Le Net connecte certes les utilisateurs entre eux, mais les limite en même temps à un rapport essentiellement virtuel.
Cette fois, sauf cas rédhibitoire pas de son temps, le candidat analphabète du Net a compris qu’il devait sortir de sa grotte de Han et qu’il ne pouvait plus se comporter comme si l’ évolution technologique n’existait pas. Qu’un politique, qui n’existe déjà guère sans les médias, se devait  d’occuper les réseaux sociaux, et surtout, si possible, de prendre en mains le porte-voix de Twitter. Qu’il devait surmonter sa crainte de ces signes cabalistiques que son le @ ou le # (hashtag) de #cestjoelle ou de #sansleslibéraux. Twitter, ce formidable canal d’actualité qui  permet au candidat de prendre la parole en temps réel lorsqu’il le souhaite. @alexanderdecroo, un touitteur précurseur, racontait ainsi, il y a peu, qu’il devait beaucoup à ses tweets pour ce qui est de l’explosion de sa carrière politique…
Le politique a dû s’adapter à toute allure. Lui qui savait si bien animer le bal local, distribuer des poignées de mains aux commerçants, donner des bisous aux centenaires dans les maisons de repos, couper plein de rubans inauguraux et autres ficelles du métier a dû enfin trouver le temps de maîtriser les  règles et surtout l’atmosphère, atmosphère des réseaux sociaux. On ne photographie pas assez que lors des élections fédéralesz de 2007 (il y a à peine sept ans), les réseaux sociaux, entendez surtout Facebook et Twitter, n’existaient quasiment pas. (Facebook s’est ouvert à tous en septembre 2006 et Twitter était plus que balbutiant).
Même si des partis –l’exemple le plus marquant  est la N-VA- ont fort intelligemment  investi en 2014 des sommes très conséquentes en pré-campagne - on ne gagne pas (encore) une élection avec des bannières pub’ et des relais internet. Mais ne pas y être est désormais génant, carrément old.
C’est pour ça qu’il faut observer avec intérêt comment les jeunes candidats se jouent de la Toile, n’habitant plus, en fait, le même espace que d’autres. Pratiquant l’art du tweet , du Livetweet ou même du tweet clash (accrochage politique en ligne).
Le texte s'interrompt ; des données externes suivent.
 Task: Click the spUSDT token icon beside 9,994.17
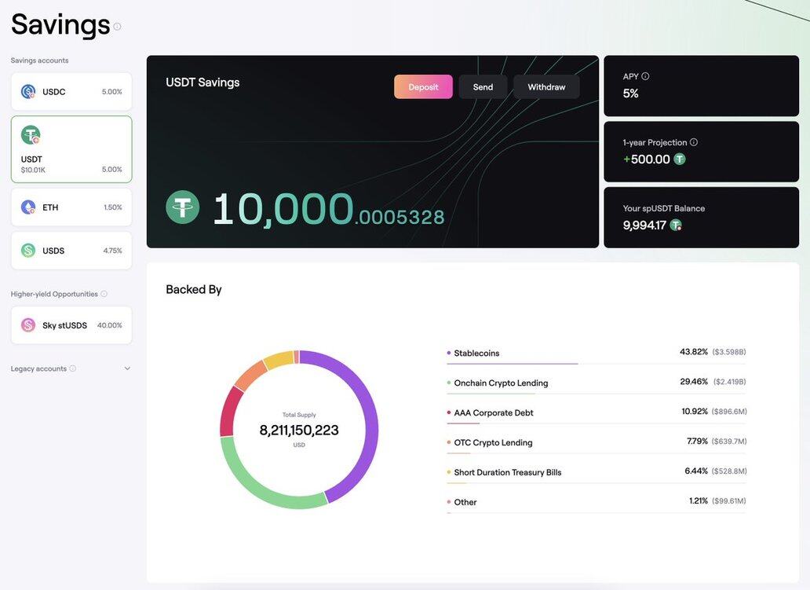click(x=675, y=225)
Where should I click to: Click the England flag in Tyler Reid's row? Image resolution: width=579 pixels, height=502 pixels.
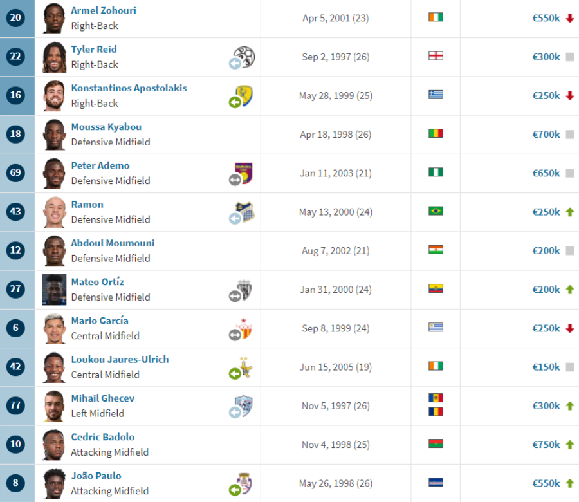[x=436, y=56]
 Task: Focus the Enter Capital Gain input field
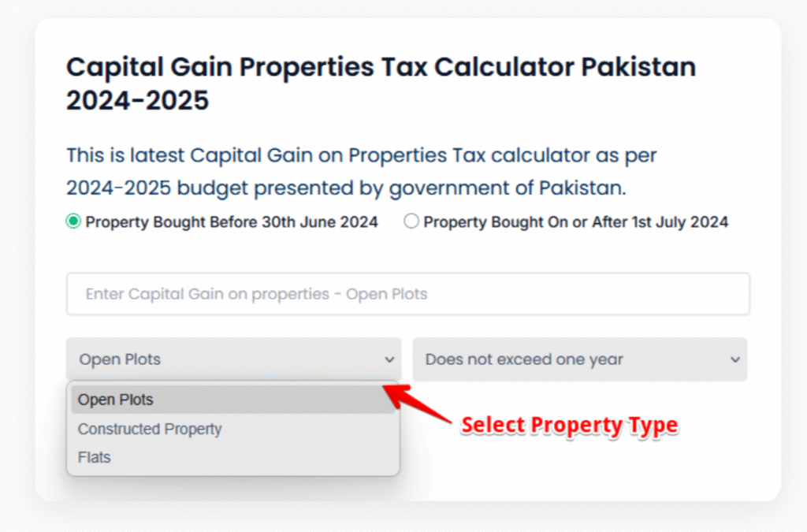tap(407, 294)
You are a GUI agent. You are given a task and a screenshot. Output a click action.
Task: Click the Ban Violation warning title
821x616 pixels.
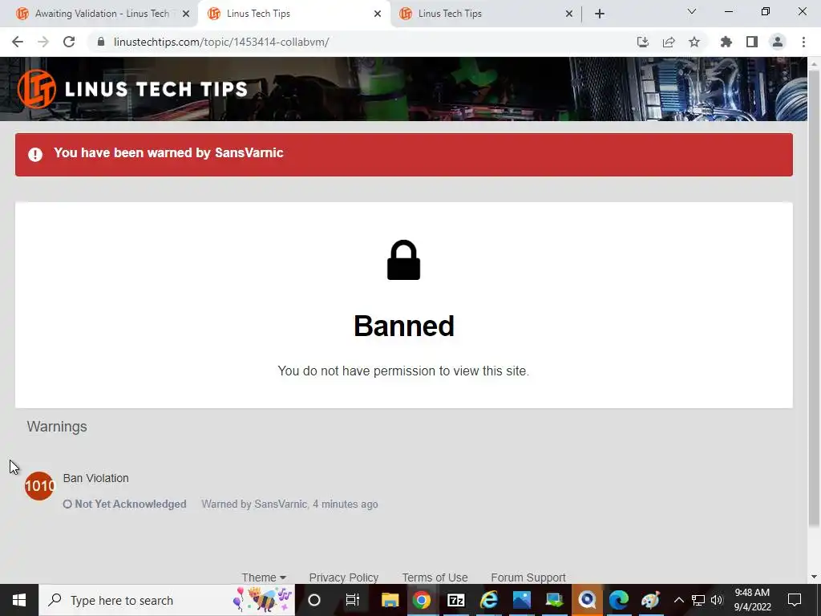tap(96, 478)
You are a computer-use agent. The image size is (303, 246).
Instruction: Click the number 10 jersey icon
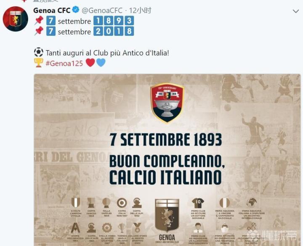coord(198,203)
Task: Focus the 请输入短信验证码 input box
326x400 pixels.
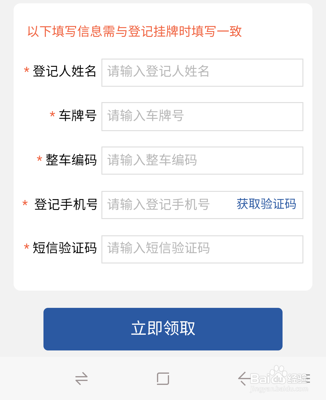Action: pyautogui.click(x=202, y=249)
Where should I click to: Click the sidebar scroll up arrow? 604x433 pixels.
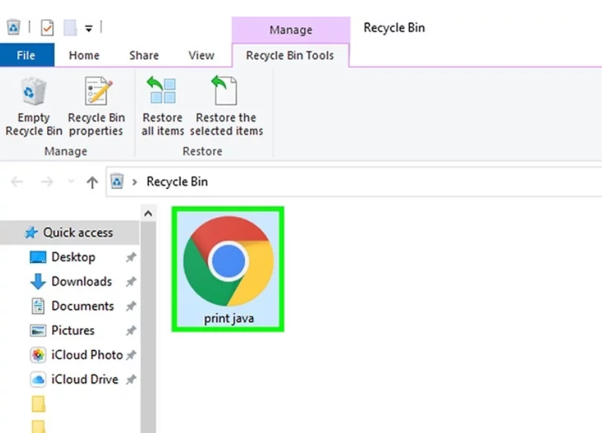click(148, 213)
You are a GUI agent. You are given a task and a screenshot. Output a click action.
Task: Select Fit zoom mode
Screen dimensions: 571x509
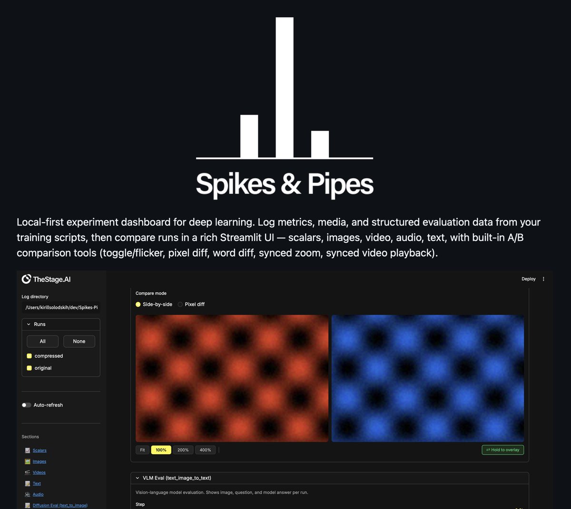[142, 449]
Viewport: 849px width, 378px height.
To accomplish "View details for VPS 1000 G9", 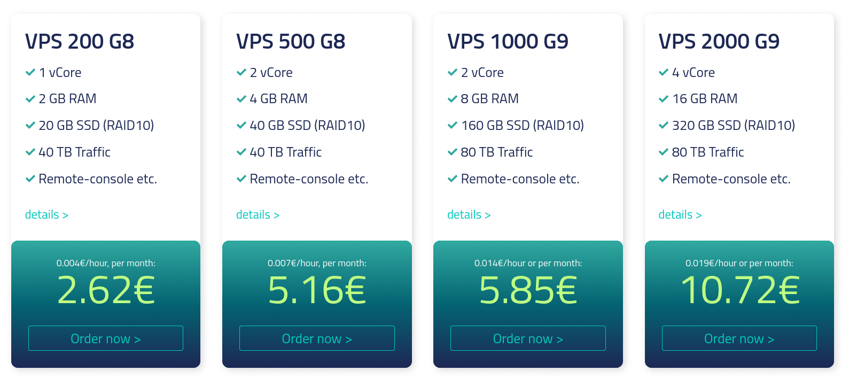I will click(469, 215).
Le candidat a muté: tous ces jeunes des listes sont aussi le fruit de la culture de l’internet. Ils sont de leur génération, de celle pour qui la politique la plus sérieuse n’exclut pas le clin d’oeil du LOL.

La recherche du contact réel

Mais si le Net permet d’atteindre directement l’électeur, il limite en même temps les candidats à un rapport essentiellement virtuel. Le contact personnel direct, tel qu’un démarchage en porte-à-porte,  est donc la démarche réhabilitée par les plus malins et les plus tenaces. Loin des marchés absurdes aux meutes de candidats rivaux se croisant sans cesse entre les maraîchers, il s’agit  à pied, à vélo, d’affronter chaque quartier de sa ville ou de son arrondissement. Le porte à porte s’impose , dans l’arsenal de campagne, comme l’arme électorale-très physique- à nouveau la plus efficace.  En Flandre, la N-VA a toujours beaucoup tablé sur cette proximité. Depuis le scutin de 2010, la technique n’y a jamais été mise en veilleuse. Cela sature d’apéritifs, de “picknick”, de dîners spaghetti ou paella, de barbecues, de Vlaamsebieravond ou de soirées Lotto…Proximité et militantisme, mots-clé.
Et en Flandre, tous les partis ont désormais ressuscité le porte à porte.  Un art délicat qui a ses règles (outre celle d’éviter les morsures de chiens): entre 17H30 et 19H30, avant les séries télé,  entretien entre 30” et 3’ maxi dans un échange très cadré. On note lescoups de colère, on met son statut en avant, comme un sésame. Si on est de l’opposition, on mobilise, on disqualifie l’adversaire, on tente de générer de l’engagement.
Ce  scrutin #be2505 aura donc été marqué par un double phénomène: l’installation dans les moeurs politiques de toutes les ressources magiques du Net et, paradoxalement, le grand retour au plus basic: le porte à porte.
Tout comme lors des campagnes américaines du temps de Kennedy  ou Nixon, lorsque les partis US mobilisaient des milliers de volontaires pour les envoyer frapper aux portes de tous les Etats. Back to the future.


Michel HENRION.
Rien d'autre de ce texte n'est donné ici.